Screenshot / @AOC
By Jake Johnson
In a 90-minute Instagram live video Monday night, New York Congresswoman Alexandria Ocasio-Cortez offered new details of her terrifying experience inside the U.S. Capitol Building during the right-wing insurrection on January 6 and warned that the Republican lawmakers who fueled and abetted the deadly attack with lies about the presidential election continue to pose a threat to their fellow members of Congress.
During her account, Ocasio-Cortez relayed that she is a sexual assault survivor, a past experience she said was relevant not only to the emotions she felt during the attack on the Capitol but also to the way in which many Republicans have responded since.
“It’s not about a difference of political opinion … This is about just basic humanity.”
— Rep. Alexandria Ocasio-Cortez
“The reason I’m getting emotional in this moment,” she says in the video, “is because these folks who tell us to move on, that it’s not a big deal, that we should forget what’s happened, or even telling us to apologize, these are the same tactics of abusers.”
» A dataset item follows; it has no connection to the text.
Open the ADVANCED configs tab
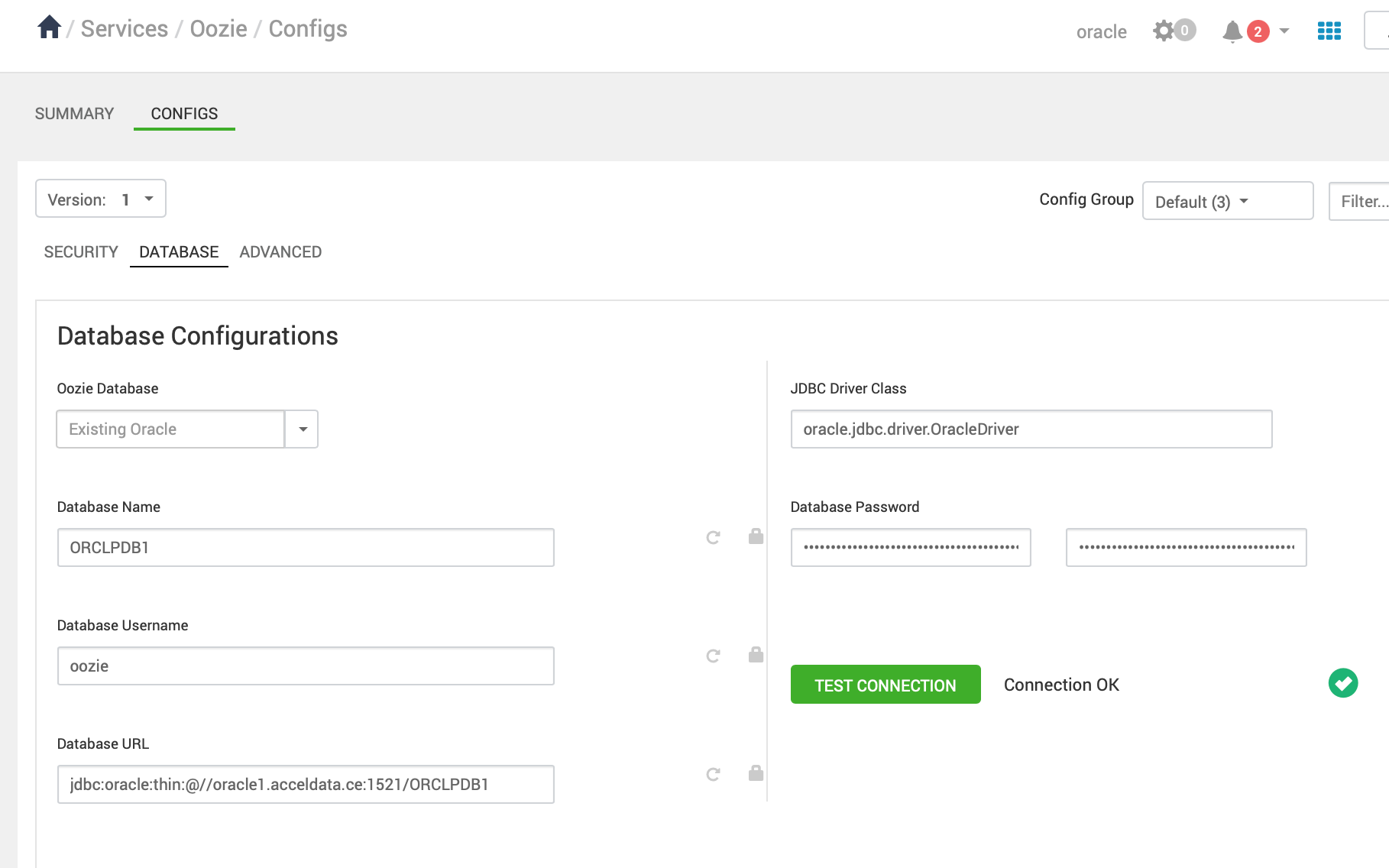This screenshot has height=868, width=1389. 280,252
“And I’m a survivor of sexual assault and I haven’t told many people that in my life,” the congresswoman added. “As a survivor, I struggle with the idea of being believed.”
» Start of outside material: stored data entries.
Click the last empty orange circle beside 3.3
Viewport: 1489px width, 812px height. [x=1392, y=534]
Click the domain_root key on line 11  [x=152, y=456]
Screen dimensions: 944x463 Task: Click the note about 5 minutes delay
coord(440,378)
Condemning the unapologetic attitude of “craven” Republican lawmakers who peddled falsehoods about the election ahead of and following the mob assault, Ocasio-Cortez said those GOP members of Congress “continue to be a danger to their colleagues.”
“This is at a point where it’s not about a difference of political opinion,” Ocasio-Cortez said of the demand for accountability for those who incited the January 6 attack, which left five people dead. “This is about just basic humanity.”